─── SUPPLIED MATERIAL ───

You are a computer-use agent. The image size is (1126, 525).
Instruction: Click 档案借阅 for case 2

───
─── SUPPLIED MATERIAL ───

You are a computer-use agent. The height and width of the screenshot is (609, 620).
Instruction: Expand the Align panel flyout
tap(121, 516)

───

§ **EXERCISE**:
In the part of the material that opens with the line containing "You are a computer-use agent. The height" and closes with the line containing "tap(121, 516)", rename "flyout" to "pop-out menu". Write out only that part, with everything else left as it stands.

§ **FULL ANSWER**:
You are a computer-use agent. The height and width of the screenshot is (609, 620).
Instruction: Expand the Align panel pop-out menu
tap(121, 516)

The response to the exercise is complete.